§ WHAT IS REQUIRED
Skip every picture. Print each line from the one containing "Task: Click the 间数 input field" through the end of the records below, word for word.

§ DATASET RECORDS
= = = =
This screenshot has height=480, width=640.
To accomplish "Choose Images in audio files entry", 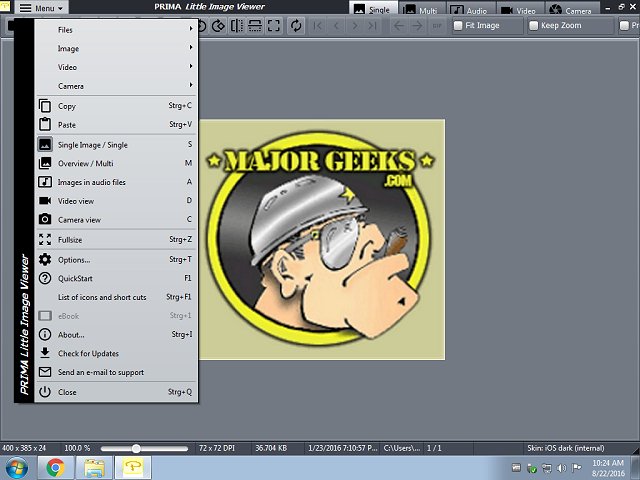I will (92, 182).
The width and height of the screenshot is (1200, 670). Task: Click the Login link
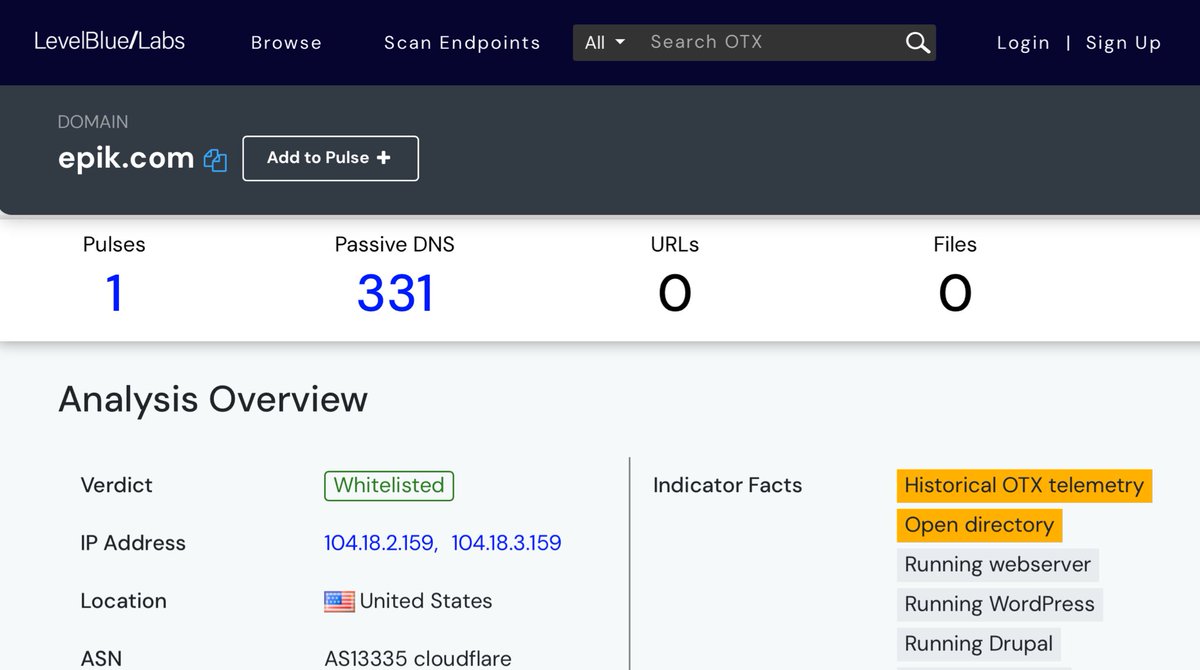pyautogui.click(x=1023, y=42)
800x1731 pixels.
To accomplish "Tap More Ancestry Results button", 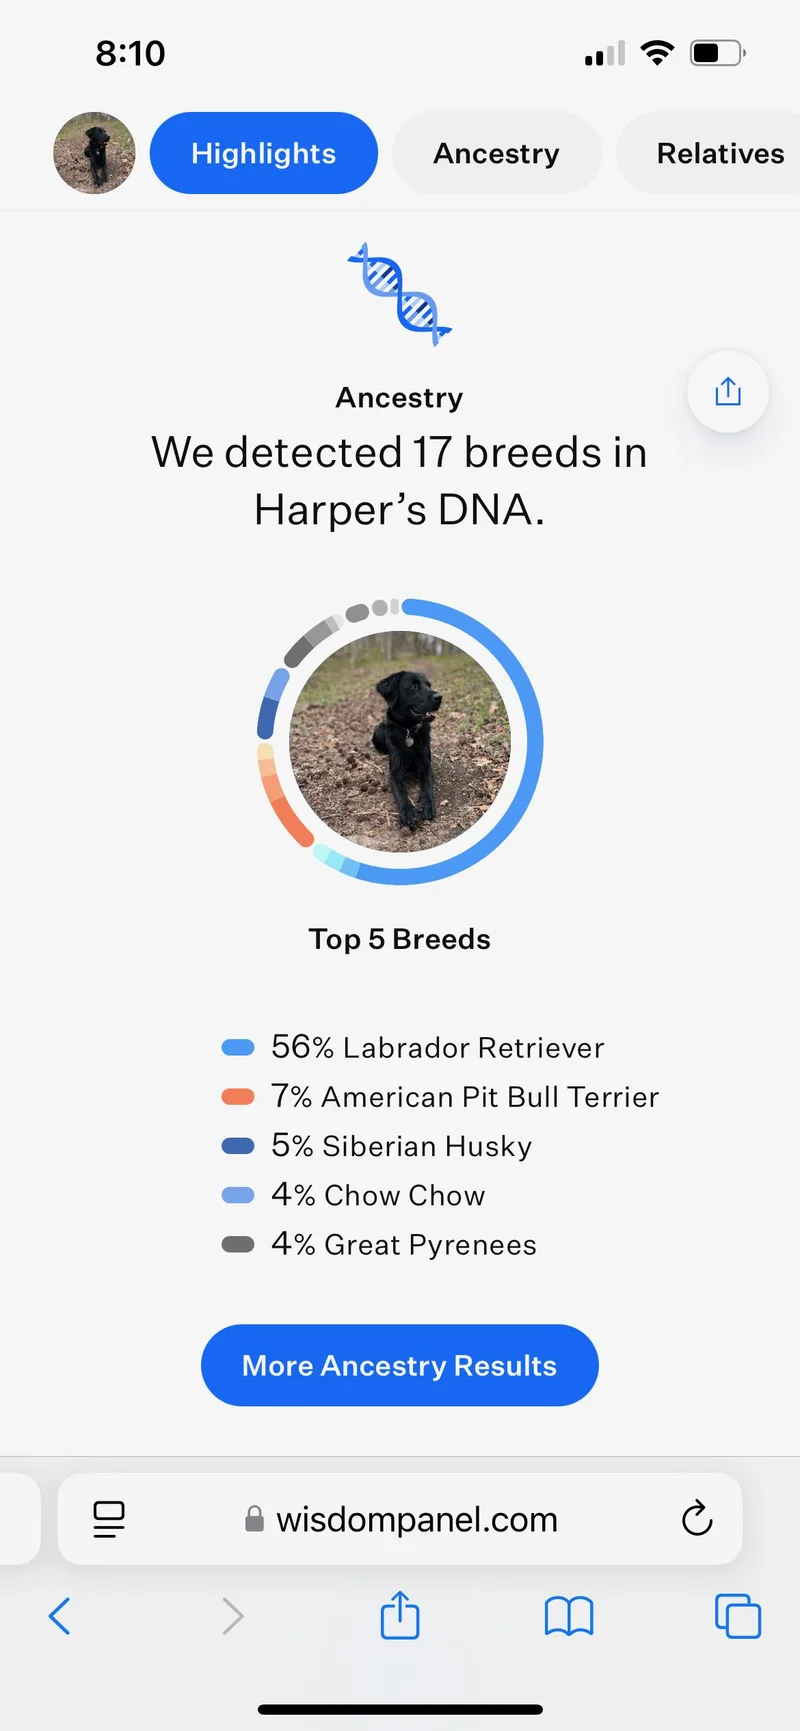I will pos(400,1365).
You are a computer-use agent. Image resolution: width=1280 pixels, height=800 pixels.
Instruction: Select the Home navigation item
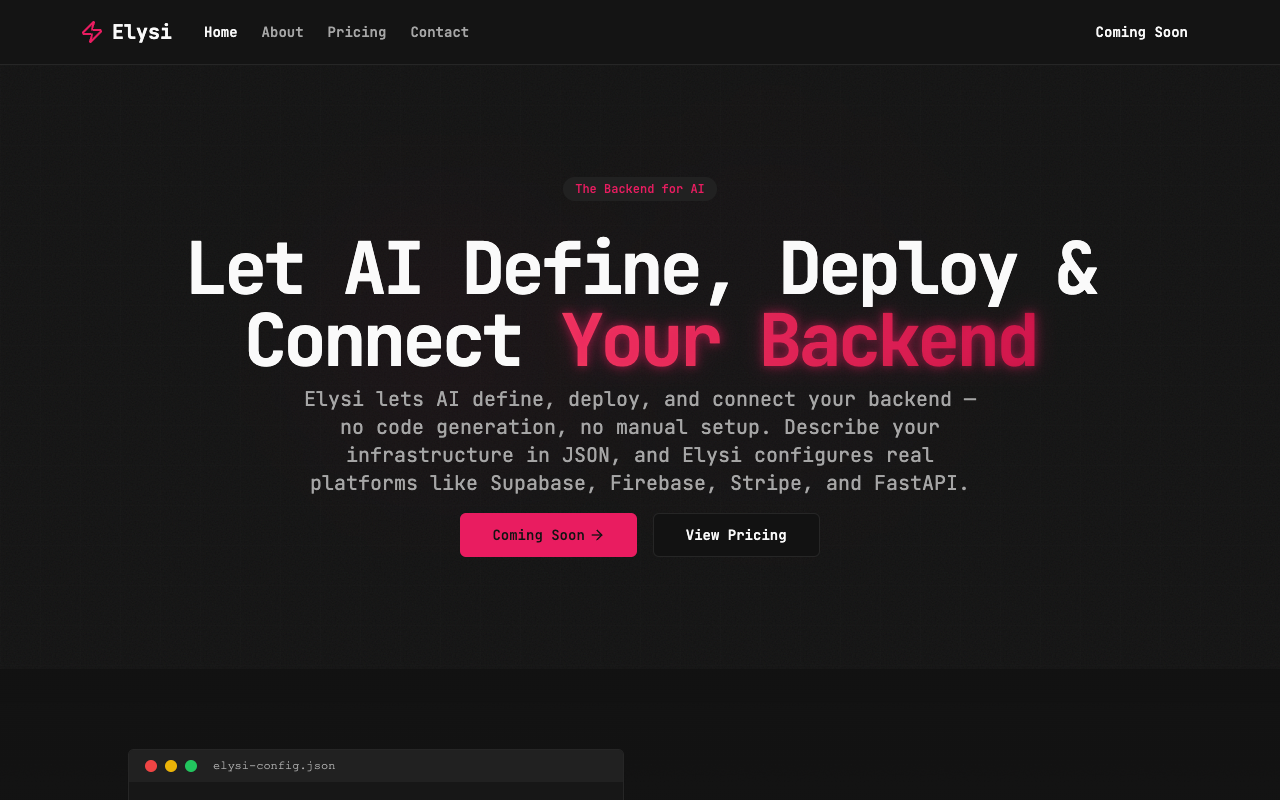pyautogui.click(x=221, y=32)
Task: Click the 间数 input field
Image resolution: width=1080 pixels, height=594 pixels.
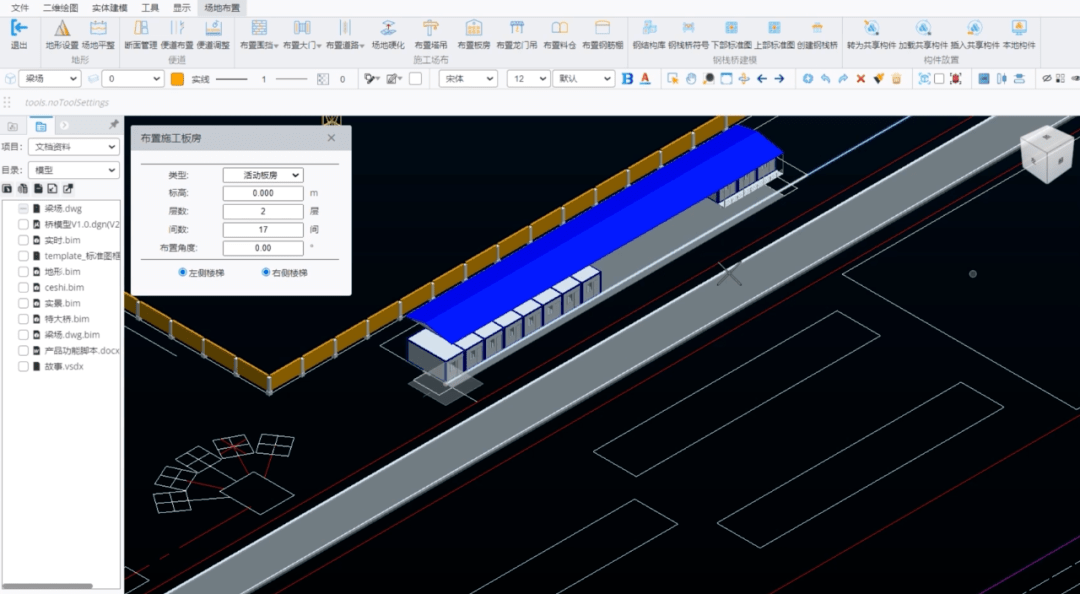Action: (x=263, y=230)
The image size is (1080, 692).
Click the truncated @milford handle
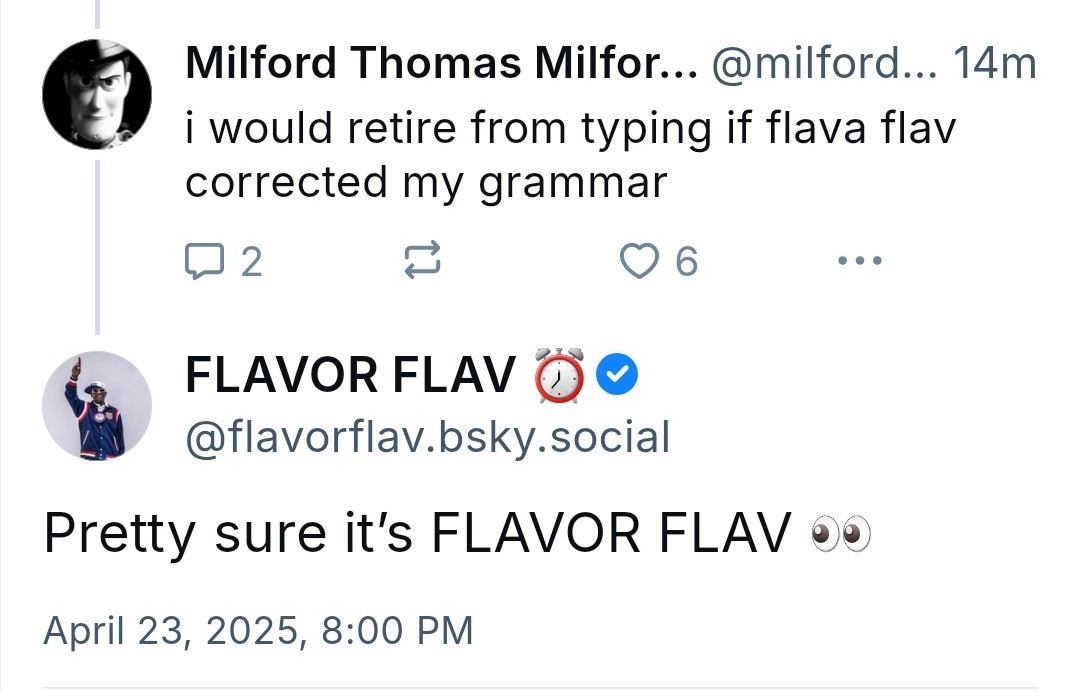point(824,63)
= = = =
§ WORKED SOLUTION
Task: Click the 间数 input field
Image resolution: width=1080 pixels, height=594 pixels.
Action: (x=263, y=230)
The image size is (1080, 692).
Click the truncated @milford handle
point(824,63)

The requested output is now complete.